Trois larves urticantes : l’insidieuse menace en pleine France
En France, trois espèces de chenilles représentent un danger pour la santé humaine grâce à leurs poils capables d’aggraver les réactions allergiques. Ces larves, souvent présentes dans les zones rurales, sont particulièrement dangereuses à l’approche de l’été.
Les processionnaires du pin et du chêne, ainsi que la chenille du bombyx cul-brun, constituent les principaux risques. Vivant en colonies organisées, elles construisent des nids avec leur soie dans les arbres. En contact avec la peau, leurs poils provoquent des démangeaisons intenses, des éruptions rouges et parfois des gonflements locaux.
Un rapport de l’Anses (2020) indique que ces réactions allergiques concernent moins de 1 % des cas. Dans 0,2 % des situations, des complications graves peuvent survenir, comme des troubles respiratoires.
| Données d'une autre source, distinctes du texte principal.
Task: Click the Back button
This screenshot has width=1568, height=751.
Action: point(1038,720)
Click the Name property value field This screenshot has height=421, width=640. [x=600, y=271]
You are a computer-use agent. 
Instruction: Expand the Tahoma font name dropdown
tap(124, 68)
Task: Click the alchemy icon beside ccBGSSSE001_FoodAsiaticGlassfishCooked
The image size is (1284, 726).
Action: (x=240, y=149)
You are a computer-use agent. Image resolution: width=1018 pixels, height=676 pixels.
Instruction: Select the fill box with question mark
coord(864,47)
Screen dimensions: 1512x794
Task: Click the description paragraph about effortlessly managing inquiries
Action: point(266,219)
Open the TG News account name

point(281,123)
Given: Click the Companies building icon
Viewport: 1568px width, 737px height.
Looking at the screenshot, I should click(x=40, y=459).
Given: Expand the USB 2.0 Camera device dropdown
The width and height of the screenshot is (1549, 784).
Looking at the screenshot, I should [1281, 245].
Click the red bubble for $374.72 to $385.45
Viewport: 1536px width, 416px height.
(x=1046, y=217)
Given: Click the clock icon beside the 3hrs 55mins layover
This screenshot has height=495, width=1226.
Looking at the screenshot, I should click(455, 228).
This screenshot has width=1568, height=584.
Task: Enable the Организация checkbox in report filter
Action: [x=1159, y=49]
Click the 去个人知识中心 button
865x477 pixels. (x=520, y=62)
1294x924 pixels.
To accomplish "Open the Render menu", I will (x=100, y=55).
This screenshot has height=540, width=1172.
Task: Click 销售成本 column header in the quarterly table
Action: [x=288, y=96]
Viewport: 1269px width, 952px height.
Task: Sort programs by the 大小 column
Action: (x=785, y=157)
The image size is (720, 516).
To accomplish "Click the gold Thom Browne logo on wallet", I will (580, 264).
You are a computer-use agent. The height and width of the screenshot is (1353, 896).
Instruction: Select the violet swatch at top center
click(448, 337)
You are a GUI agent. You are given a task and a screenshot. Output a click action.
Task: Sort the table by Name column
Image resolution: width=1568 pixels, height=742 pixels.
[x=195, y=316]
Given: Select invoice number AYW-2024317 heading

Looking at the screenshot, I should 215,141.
Cependant, aucun décès lié à une exposition a été enregistré depuis plusieurs années.
Le ministère de la Santé recommande d’effectuer une douche immédiate et de changer de vêtements après tout contact avec ces larves. En cas de symptômes persistants ou importants, il est conseillé de contacter le 15 ou l’urgence (112).
L’été prochain, ces espèces proliféreront davantage dans les forêts et les zones marécageuses. Les citoyens sont donc invités à éviter les arbres et les zones naturelles pour réduire leur exposition. Un quatrième type de chenille, la lithosie quadrille, a été identifié par l’Anses mais reste moins courant que les trois espèces mentionnées.